DATA SHOWN:

Start

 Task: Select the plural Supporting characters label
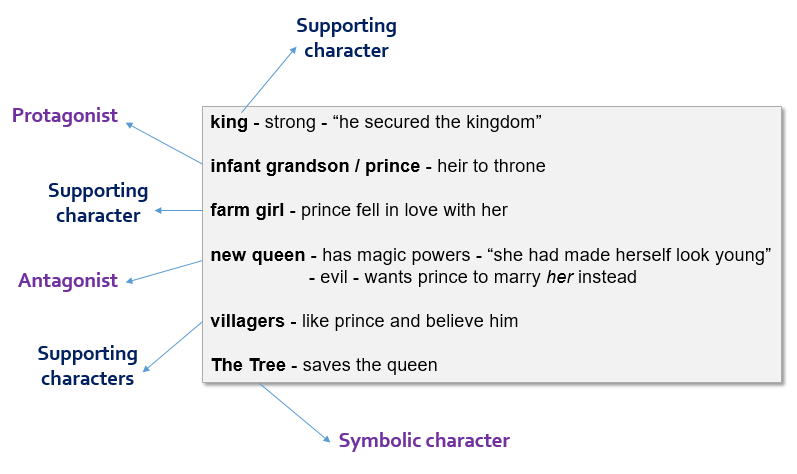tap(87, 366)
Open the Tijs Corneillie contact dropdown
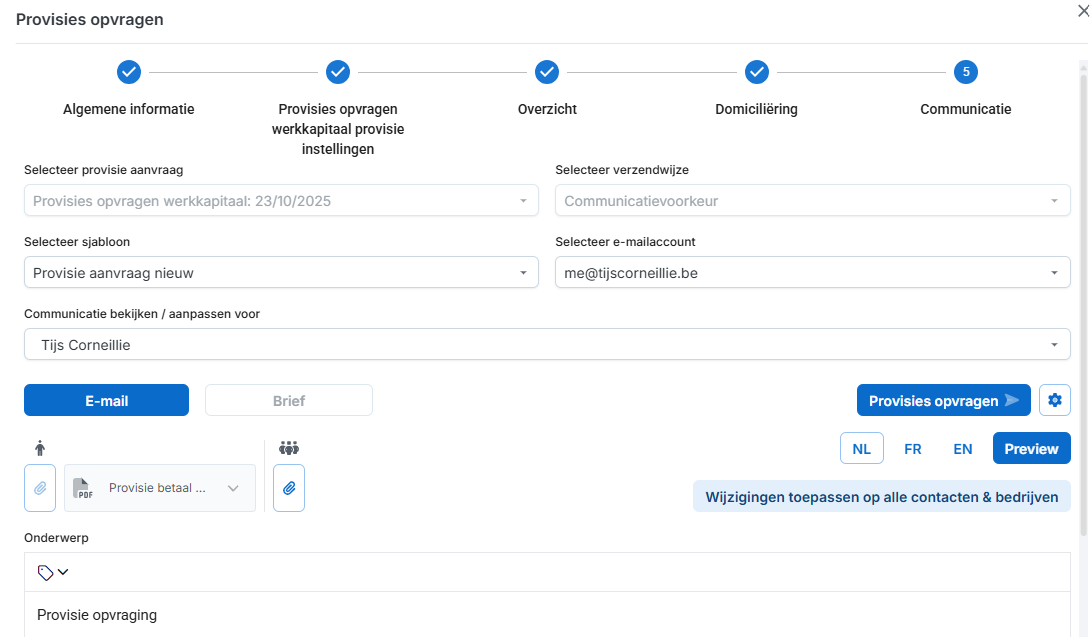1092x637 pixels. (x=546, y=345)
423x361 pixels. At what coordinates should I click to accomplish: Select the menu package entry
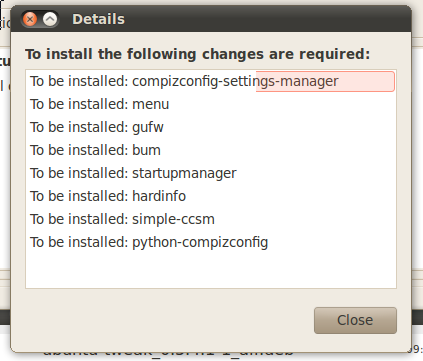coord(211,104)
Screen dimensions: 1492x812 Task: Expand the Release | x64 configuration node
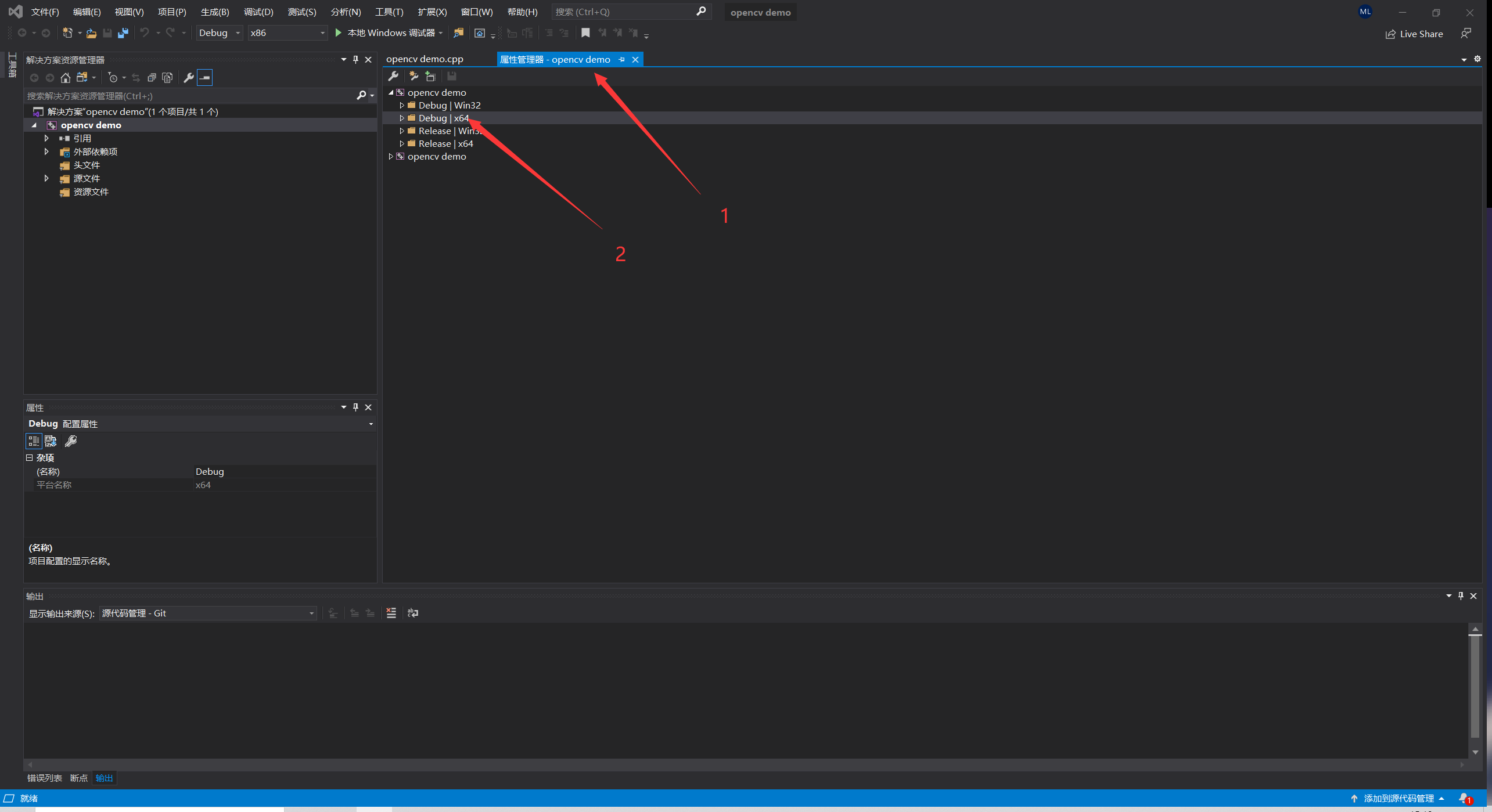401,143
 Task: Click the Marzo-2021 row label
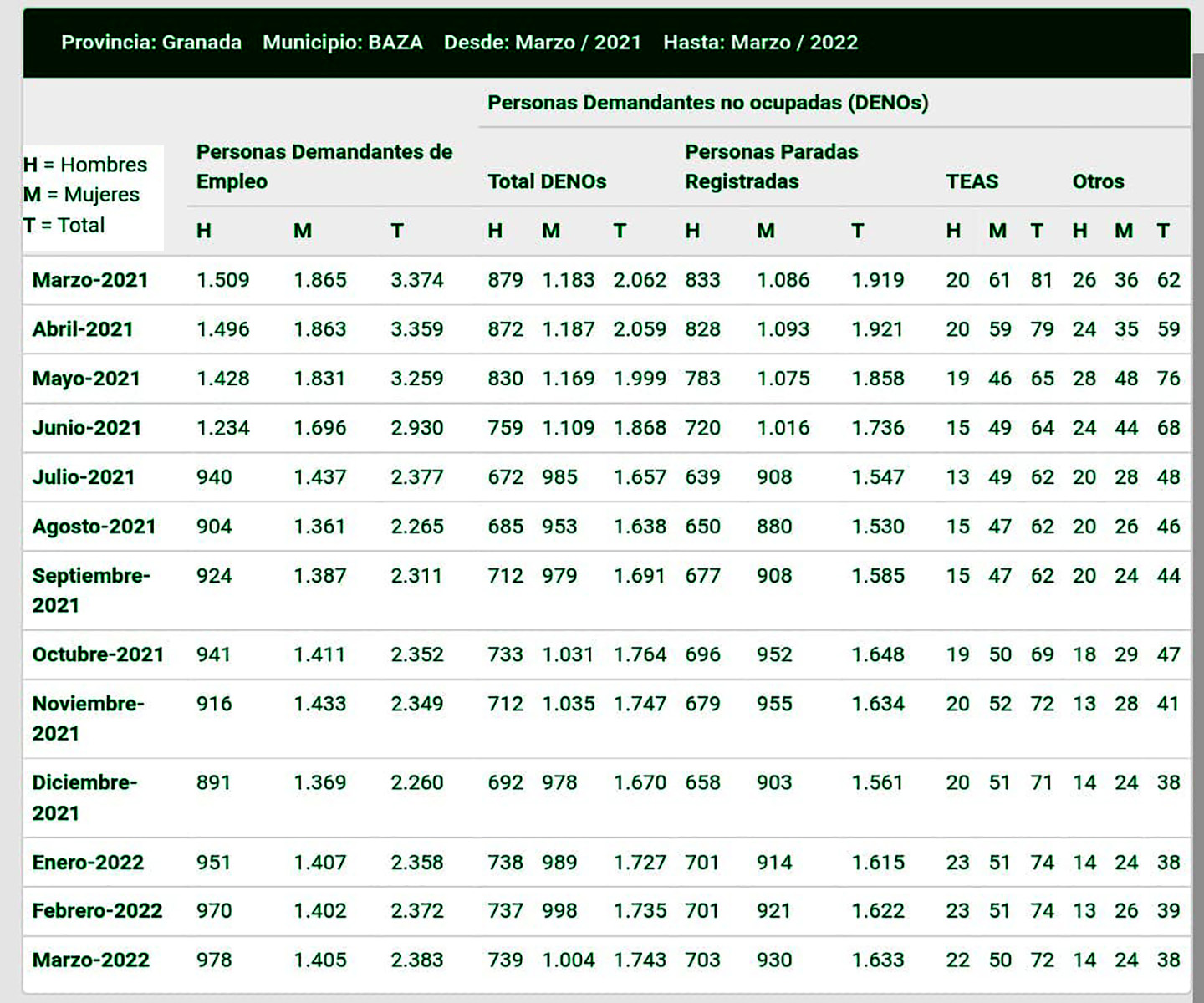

End

TO DO: Rewrite all the entries above with every "Select" replaced by "Choose" and everything else unchanged. Leave out the pictures.

REPLY:
 Task: Choose the plural Supporting characters label
tap(87, 366)
Open the Tijs Corneillie contact dropdown
1092x637 pixels. (x=546, y=345)
423x361 pixels. At what coordinates should I click to accomplish: Choose the menu package entry
coord(211,104)
Screen dimensions: 1492x812 Task: Expand the Release | x64 configuration node
401,143
 Task: Click the Marzo-2021 row label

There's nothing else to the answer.